Nixon had many Cuban friends, from high-up financiers like Bebe Rebozo to cloak-and-dagger operatives like Virgilio Gonzales and Eugenio Martinez (Watergate burglars, along with James McCord, Frank Sturgis and Bernard Barker – all former CIA and FBI.) E. Howard Hunt and Gordon Liddy also come into play in “The Beachcomber.” Gering believes the infamous 18-minute gap in the Nixon tapes wasn’t about Watergate but the Kennedy assassination.
It’s almost hard to believe all this darkness could take place right here in America, but we are chastened now. Cuba, Vietnam, Iraq and Afghanistan. It’s all about the money, according to Gering.
Top officials in the intelligence community, the armed forces, and big defense contractors all benefit whenever war breaks out. Gering believes these forces help bring about these wars via disinformation (Gulf of Tonkin; weapons of mass destruction in Iraq; etc.) planted by people who would benefit financially from another war. This is perhaps the biggest takeaway from “The Beachcomber,” according to Gering: It’s time to put an end to the cycle that destroys lives and wipes out our treasury.
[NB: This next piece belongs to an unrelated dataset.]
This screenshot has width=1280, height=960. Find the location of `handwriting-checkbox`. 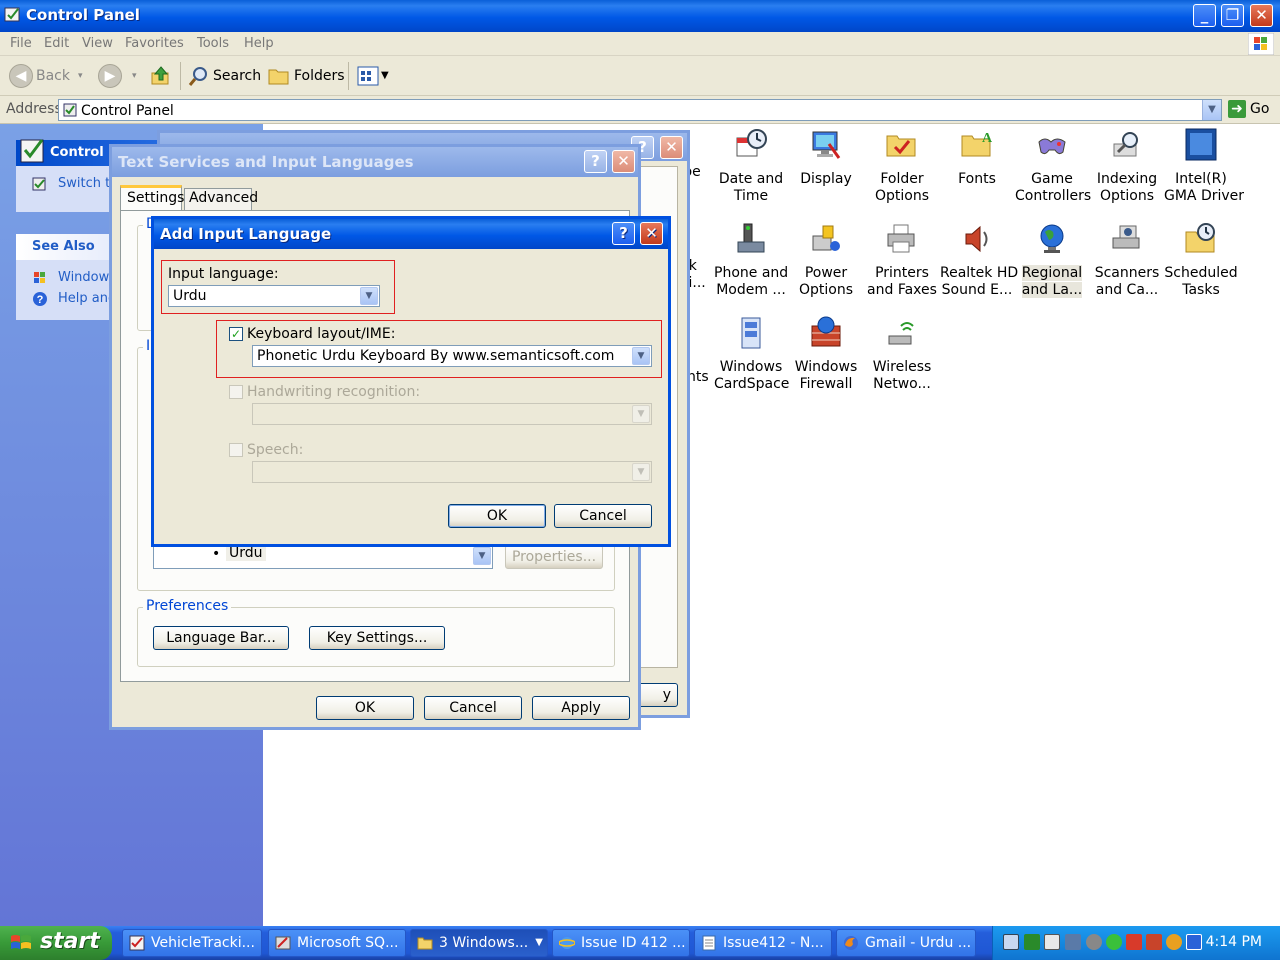

handwriting-checkbox is located at coordinates (236, 392).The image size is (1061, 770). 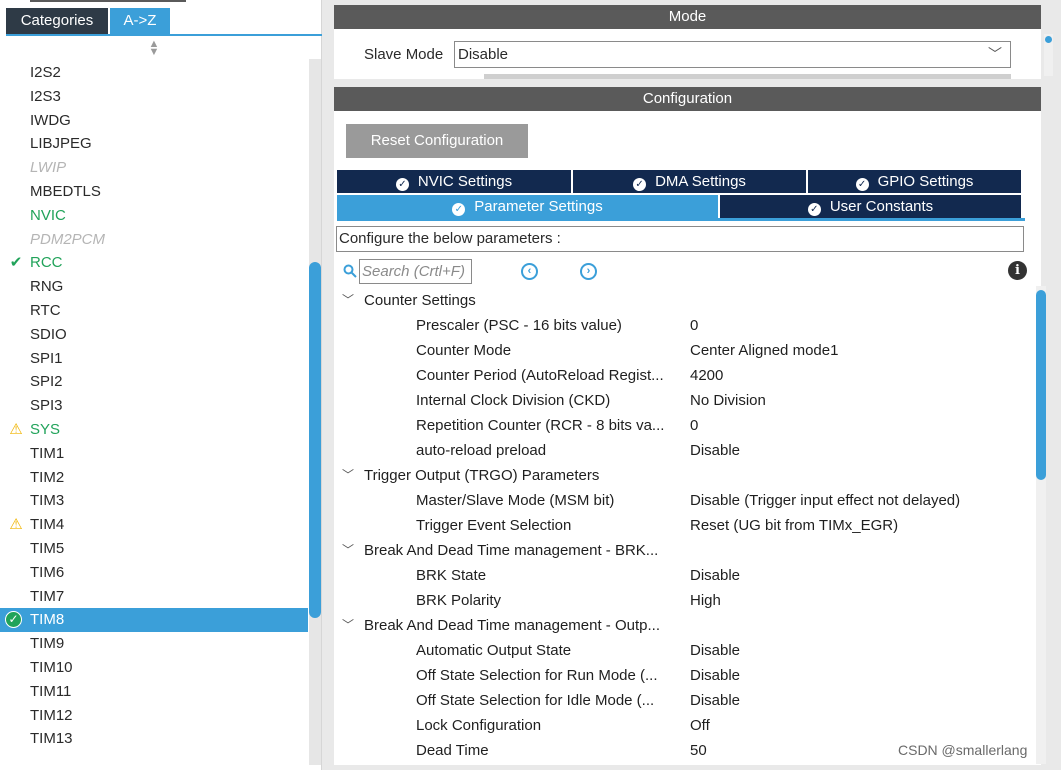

Beachcomber is the name of the main character of the fictional part of the book. He’s a lonely, homeless man hanging out on a beach in Cuba. He rescues people from drowning, has a difficult family life, but does his best to make his little corner of the world a better place. It’s hard not to think of Michael Gering as “The Beachcomber.” He has spent countless hours putting together the evidence and the theories. When his spirits flagged, he was encouraged by people like the late comedian George Carlin and TV producer David Milch (“NYPD Blue,” “Hill Street Blues,” HBO’s “Luck”). Gering admits, “You’d have to be crazy to try to unravel the JFK cold case,” but contends he’s “really onto something.”
Gering hopes one day someone really figures all this out in a definitive way. At least, in “The Beachcomber” he tried.